Testing Strategy

How Pithead simulates every situation the stack can be in — and which layer proves each one. This is the map behind the integration suite; read that for how to run the live matrix, and this for what we test where, and why.

The guiding idea: the stack's runtime behaviour is a state machine (syncing → held → released; healthy → down → rejected → recovered → readmitted; XvB tiers; container health), and a healthy, already-synced box only ever shows you one corner of it. So we simulate the rest — at the cheapest layer that can prove each situation honestly.

The four tiers

Tier	What it is	Simulates	Where it runs
1 — Unit	`build/dashboard/tests/` (pytest, mocked clients) and `tests/stack/` (shell, `docker`/`sudo` stubbed)	Decision logic & field mapping: sync-gate, failover, node-health debounce, XvB engine, `/api/state` shapes, `pithead` config/status logic	Every PR (`make test`)
2 — Contract	`tests/integration/fakes/test_contract.py`	The real Monero/Tari clients parsing the real daemons' wire format — points the actual clients at controllable fakes	Every PR (docker-free)
3 — Mini-stack	`tests/integration/mini-stack/` (real dashboard + docker-control vs fake daemons)	The control plane end-to-end with real containers: hold/release and reject/readmit actually stopping/starting `p2pool`/`xmrig-proxy`, driven deterministically	CI with Docker (`make test-mini-stack`)
4 — Live matrix	`tests/integration/run.sh` against a real, synced box	What only reality proves: real merge-mining, prune/full DB size, Caddy TLS, Tor onions, HugePages, plus fault injection for real container health verdicts	Manual / release gate (`make test-integration`)

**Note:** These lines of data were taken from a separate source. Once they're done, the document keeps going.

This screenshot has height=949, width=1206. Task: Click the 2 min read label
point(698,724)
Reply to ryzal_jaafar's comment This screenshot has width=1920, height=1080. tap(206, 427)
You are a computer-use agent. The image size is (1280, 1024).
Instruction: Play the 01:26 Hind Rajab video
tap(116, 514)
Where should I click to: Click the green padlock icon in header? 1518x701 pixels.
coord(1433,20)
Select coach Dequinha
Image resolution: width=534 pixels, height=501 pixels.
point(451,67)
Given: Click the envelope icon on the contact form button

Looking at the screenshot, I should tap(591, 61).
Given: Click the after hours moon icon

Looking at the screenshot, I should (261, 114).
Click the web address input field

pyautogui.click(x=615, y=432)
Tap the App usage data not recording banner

Why this shape, and the answer to "should we use stubs?" Stubs already do the heavy lifting — the dashboard has ~140 unit tests that exhaustively drive the hard runtime states with mocked clients. Adding more mocks for the same logic would be duplication. What stubs can't prove is wiring: that the real clients parse real daemon output (tier 2), that the dashboard's stop/start actually moves real containers (tier 3), and that real daemons sync/merge-mine and real containers go unhealthy (tier 4). So the strategy is stubs for logic, controllable fake daemons for the control-plane wiring, and the real box for the irreducibly-real — each situation tested once, at the lowest tier that's honest.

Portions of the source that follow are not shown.